I often hear, “But it’s not as bad as so-and-so.” Perhaps it’s
a superficial comfort, “It could be worse.” Perhaps it is healthy trying to
keep it in perspective. But I fear sometimes it is an attempt at a heroic,
stalwart minimizing of pain. We are Christians, right? So buck up, show how
good God is to the world. Show we are strong in Christ.
But maybe minimizing pain is minimizing God’s unique work in
our lives. Maybe it is minimizing ourselves, our longings and desires and
circumstances. Maybe it is passing over too lightly, too quickly what the
Father wants to teach us and the Spirit wants to form in us in that moment. Maybe
it is minimizing God’s ability to comfort and supply hope. Hope is only needed
when it’s bad. Comfort is only needed when there is pain.
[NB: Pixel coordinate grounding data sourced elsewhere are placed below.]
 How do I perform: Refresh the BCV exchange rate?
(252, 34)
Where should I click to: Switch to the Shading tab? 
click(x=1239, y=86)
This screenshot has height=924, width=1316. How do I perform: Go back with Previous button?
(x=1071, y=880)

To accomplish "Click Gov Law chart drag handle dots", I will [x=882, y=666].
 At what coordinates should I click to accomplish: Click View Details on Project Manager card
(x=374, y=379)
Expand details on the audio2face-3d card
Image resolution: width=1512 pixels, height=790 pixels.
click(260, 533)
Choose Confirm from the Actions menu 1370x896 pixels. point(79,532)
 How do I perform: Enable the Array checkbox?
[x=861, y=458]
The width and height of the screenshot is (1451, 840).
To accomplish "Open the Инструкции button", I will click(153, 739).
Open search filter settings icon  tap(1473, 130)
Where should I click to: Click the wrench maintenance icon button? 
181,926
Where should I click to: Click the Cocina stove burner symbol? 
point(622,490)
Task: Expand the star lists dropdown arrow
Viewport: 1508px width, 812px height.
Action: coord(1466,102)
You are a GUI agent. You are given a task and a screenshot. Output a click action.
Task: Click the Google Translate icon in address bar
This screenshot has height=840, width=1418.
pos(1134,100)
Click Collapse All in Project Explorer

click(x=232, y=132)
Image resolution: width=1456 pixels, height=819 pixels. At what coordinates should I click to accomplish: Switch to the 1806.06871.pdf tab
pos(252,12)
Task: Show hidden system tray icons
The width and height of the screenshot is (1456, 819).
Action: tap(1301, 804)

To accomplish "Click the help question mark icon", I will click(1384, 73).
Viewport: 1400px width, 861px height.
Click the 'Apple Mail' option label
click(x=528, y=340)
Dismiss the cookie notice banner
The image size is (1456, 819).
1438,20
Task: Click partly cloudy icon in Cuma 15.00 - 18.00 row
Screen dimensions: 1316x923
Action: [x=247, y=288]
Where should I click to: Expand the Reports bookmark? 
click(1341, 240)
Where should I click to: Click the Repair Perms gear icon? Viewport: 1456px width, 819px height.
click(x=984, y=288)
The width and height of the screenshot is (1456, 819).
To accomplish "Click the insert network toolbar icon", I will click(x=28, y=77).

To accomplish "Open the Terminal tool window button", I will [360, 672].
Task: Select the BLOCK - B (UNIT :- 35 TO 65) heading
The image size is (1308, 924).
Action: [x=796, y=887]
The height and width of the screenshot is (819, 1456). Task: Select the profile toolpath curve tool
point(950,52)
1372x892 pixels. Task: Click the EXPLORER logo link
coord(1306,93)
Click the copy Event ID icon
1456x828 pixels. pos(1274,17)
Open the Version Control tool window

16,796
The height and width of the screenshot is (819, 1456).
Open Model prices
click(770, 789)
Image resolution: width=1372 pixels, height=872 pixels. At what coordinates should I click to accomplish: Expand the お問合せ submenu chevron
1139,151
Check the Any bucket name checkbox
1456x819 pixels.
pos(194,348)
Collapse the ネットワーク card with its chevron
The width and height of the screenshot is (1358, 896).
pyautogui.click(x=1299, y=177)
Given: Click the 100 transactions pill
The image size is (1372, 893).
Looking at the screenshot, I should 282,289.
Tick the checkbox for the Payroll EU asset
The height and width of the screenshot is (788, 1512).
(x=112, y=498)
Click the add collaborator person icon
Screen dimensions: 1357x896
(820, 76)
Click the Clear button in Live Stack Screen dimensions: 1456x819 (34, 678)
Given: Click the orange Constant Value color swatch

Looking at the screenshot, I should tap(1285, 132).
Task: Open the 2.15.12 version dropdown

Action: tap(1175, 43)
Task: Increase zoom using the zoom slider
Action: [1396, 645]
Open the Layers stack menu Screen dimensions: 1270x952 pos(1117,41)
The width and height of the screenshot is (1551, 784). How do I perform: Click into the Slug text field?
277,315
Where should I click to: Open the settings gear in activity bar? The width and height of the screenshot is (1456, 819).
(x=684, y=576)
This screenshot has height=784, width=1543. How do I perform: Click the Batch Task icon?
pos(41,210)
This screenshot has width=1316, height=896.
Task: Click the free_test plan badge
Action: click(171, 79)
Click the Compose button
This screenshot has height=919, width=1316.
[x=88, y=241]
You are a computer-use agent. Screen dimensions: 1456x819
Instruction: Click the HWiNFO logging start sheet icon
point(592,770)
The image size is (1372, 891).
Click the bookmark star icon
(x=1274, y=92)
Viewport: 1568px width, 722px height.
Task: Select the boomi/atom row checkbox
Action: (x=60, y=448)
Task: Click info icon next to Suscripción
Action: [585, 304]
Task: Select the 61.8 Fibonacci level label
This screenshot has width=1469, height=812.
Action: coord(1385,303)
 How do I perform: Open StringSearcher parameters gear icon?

Will we have the
courage to enter into our pain so that we can feel his comfort? Our Savior’s
heart is not so small—he collects all our tears. He is not saying that your
pain is not that bad. One man’s junk is another man’s treasure—and what may be
nothing for one person may be a deep wound for another. One is not better or
worse; we are uniquely designed.
It is in this uniqueness, loneliness, that we find the
comforts of our Savior. No one can know your heart, what is unsaid, the
depths—but he who formed it can. He can fulfill it in unique ways. He who
planted your desires in your heart whispers that word, fanning a spark that had
long died. He who fashioned your imagination sends that butterfly, bird, song,
moment, picture, smell, that thing that speaks to you. But we often have to be
drawn out in that lonely pain to be able to feel his unique, personal touch. We
mask in crowd, in busyness. Jesus doesn’t love a crowd; he doesn’t love an
activity; he doesn’t love a mask. He loves you, in all your throbbing pain.
It is in this uniqueness, our individual pain of suffering,
that we find a calling as well. Pain shaves us into a key, a key fit for a
certain lock. A certain person. A certain situation. We who have felt the
loneliness can reach out to others. In presence. Honoring their uniqueness. We
are called. Just as the delicate balance of the mighty universe, galaxies upon
galaxies, is finely tuned so that without one star, tugs and tides and tensions
would be different. So you are uniquely shaped to fulfill a unique role, to
uniquely bear another’s burdens, to uniquely encourage someone else’s faith, to
uniquely allow the comfort of Christ to overflow through you (Gal. 6:2; Rom.
1:12; 2 Cor. 1:3-7).
The same hands that fashioned you from dust,
Now nail-pierced
Carry you to fashion you
Through your own piercing pain
If we will enter, follow.
Immanuel, God with us, God with you.